I promise if you just talk to girls you will meet one who likes you. It doesn’t even matter what you’re into, there’s someone for everyone out there.
Classic just-world fallacy.
This isn’t about me, it’s about a shitty, abusive message being repeated constantly on social media. Thanks for pulling an imaginary biography for me out of your ass, though. Really helpful.
Nobody here is fooled by your angst-ridden spiel, you don’t get how easy it is to see your intentions and feelings based on what you say, this is one more thing to keep in mind when trying to talk to women.
You very clearly see something about yourself in this message. Especially since you’re being so reactionary about it. The fact that you’re so upset about how certain women view men is your own problem. Not theirs.
“This harmful generalization is bad for society”
“Clearly you only feel that way because it actually describes you personally”
Not only is that an unfair assumption, it’s also irrelevant to their claim.
Their claim is inherently irrelevant and reactionary. They were reactionary because they felt called out.
This is EXTREME hyperbole like I’ve rarely seen before.
Is all empathy secret projection for one’s own insecurity? Or only when the empathy is for someone who isn’t a member of a traditionally/systemically victimized group?
I’m apart of the don’t be a shithead crowd. Apparently a lot of men in this thread aren’t. And you all wonder why so many women are so terrified of men. You can’t even empathize with the fear and abuse they face at a systemic level.
Obviously you have a whole imaginary version of me in your head that you can carry on an argument with, so there’s no reason for me to waste any more of my time.
Just calling it as it is.
Sweet! More gamers!
Women who fall into this category aren’t even in the dating pool.
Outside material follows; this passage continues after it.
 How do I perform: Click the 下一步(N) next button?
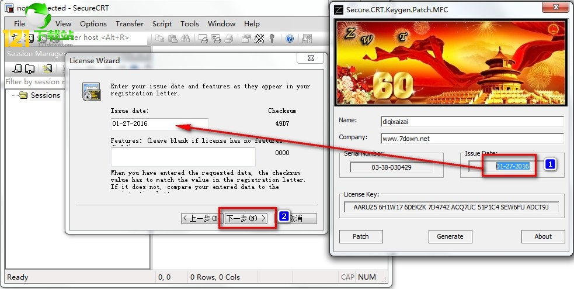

He goes off and gets laid. She stays at home. Looks like everything works out. What’s everyone arguing about? Both characters get exactly what they’re signing up for, unless we have some users on Lemmy who really need to touch grass and realize that not every chick is locking their door lmao.
How come str8s don’t consult with their local LGBTQ+ friendos? I like playing matchmaker.
Gotta have local friendos first…
(cries in very high cost of living, old rich people area)
Because it doesn’t work. It’s already bad enough with straight people doing it.
Because with the possible exception of the bi’s, you’re all inherently unqualified for the job of setting up a heterosexual relationship. Why don’t you ask straight men to pick out sweaters? Because we’re bad at it at an anatomical level.
Can I share this in [email protected] or [email protected]
Of course. It’s not mine, cross post/share away!
Awesome thanks 😊
And don’t forget to tell the other girls we said hi. 🤭
Sure, why not?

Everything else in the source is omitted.